Por um tempo, fui produtor do Resist Podcast.
Ali, aprendi que microfone não é só equipamento: é ferramenta de existência. Cada episódio era um grito organizado, uma conversa que se recusava a abaixar a cabeça. Produzir o Resist Podcast me ensinou que narrativa também é resistência.
Antes do Podcast, já havia outra guerrilha: a dos jogos online. Desde 1997, frequento comunidades gamers. Lá dentro, aprendi sobre estratégia, trabalho em equipe, superação. Mas também vi o que ninguém conta: a exclusão, o preconceito, os xingamentos anônimos.
Foi nesse contraste que me formei.
Enquanto muitos separam "mundo dos games" e "mundo real", eu descobri que a consciência também se constrói no server do Discord, no bate-papo do saudoso Corujão nas madrugadas de LAN house.
Sempre fui militante de esquerda. E não foi por acaso: fui criado em uma família esquerdista. Em casa, diálogo não era conversa fiada — era princípio. Lembro de discussões na mesa de jantar sobre luta de classes enquanto eu estava com o controle do videogame na mão.
Herdei deles a certeza de que o mundo não é um jogo com regras fixas — mas a gente pode (e deve) tentar mudar as regras.
Mas tem um momento que eu jamais vou esquecer. Um momento que transformou minha trajetória de militante de base em algo ainda mais concreto.
Em 2022, tive a honra, a emoção e o privilégio de conhecer pessoalmente a ex-presidenta Dilma Rousseff e o atual presidente Lula.
Não foi uma foto distante. Não foi um "oi" atravessado. Foi aperto de mão, olho no olho, história se encontrando com história.

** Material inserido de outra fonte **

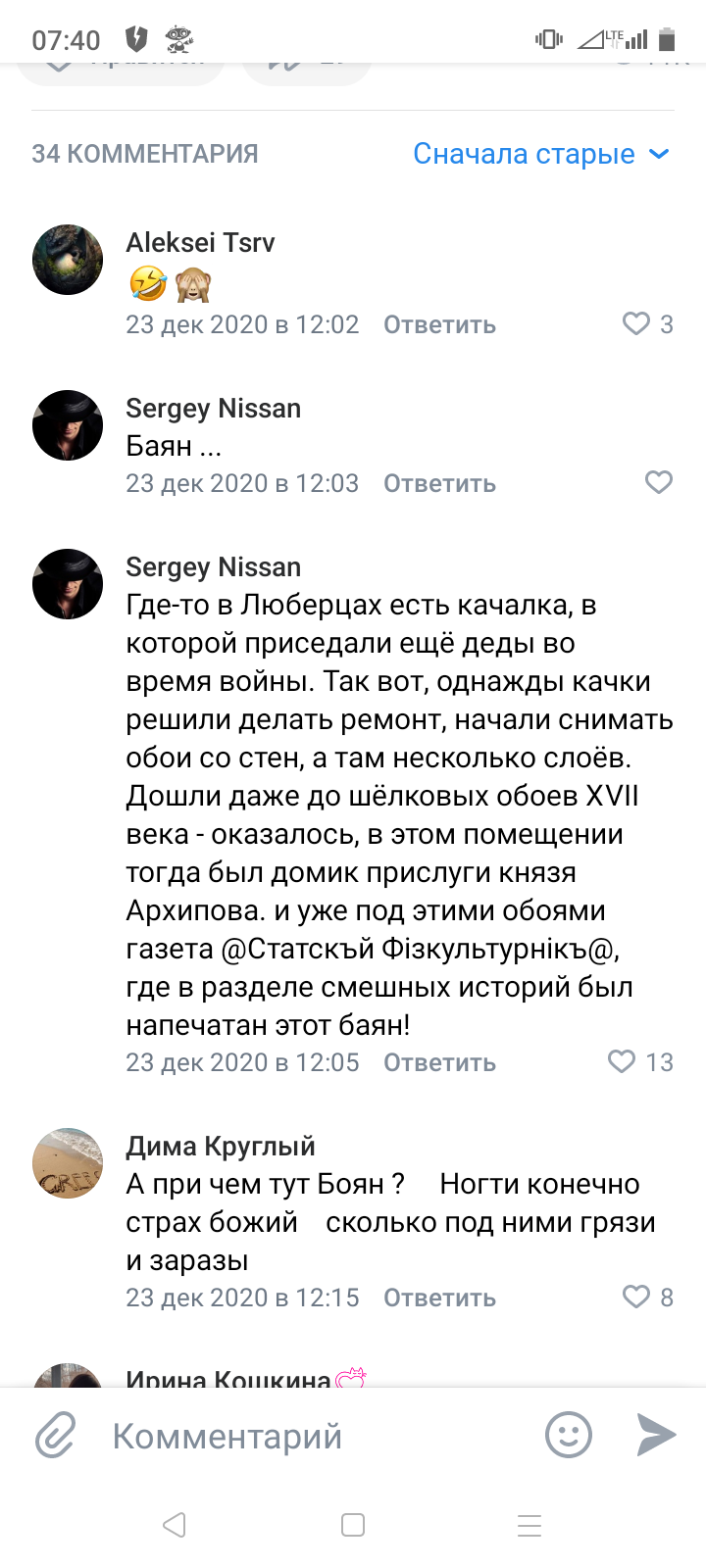Open Aleksei Tsrv's profile avatar
The height and width of the screenshot is (1568, 706).
(x=68, y=260)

Ali, naquele instante, eu — o garoto que cresceu ouvindo política na mesa de jantar, que produzia podcast de resistência, que matava chefões em jogos online enquanto sonhava com um mundo mais justo — eu vi de perto o que significa liderança com alma e resistência com pé no chão.
A Dilma, com sua força serena, que enfrentou golpe com a cabeça erguida.
O Lula, com seu abraço que coube o Brasil inteiro.
E sabe o que eles me mostraram? Que a gente não precisa ser herói pra fazer história. Basta estar do lado certo e não desistir.
Atualmente, quero seguir mostrando que dá pra ser:
Gamer e militante
Produtor de conteúdo e construtor de comunidade
Filho de uma criação ideológica e dono da própria voz
Meu propósito é simples: inspirar pessoas que acham que precisam escolher entre o que gostam e o que acreditam.
Você não precisa largar o controle pra pegar uma bandeira. Nem desligar o microfone pra se engajar.
Dá pra fazer os dois. E, junto com gente boa, fazer bonito.
Se essa conversa fez sentido pra você, me chama. Vamos jogar, trocar ideia ou, quem sabe, produzir algo juntos.
Porque, no fim, uma boa jogatina e uma boa militância sempre terminam com: "de novo, amanhã?"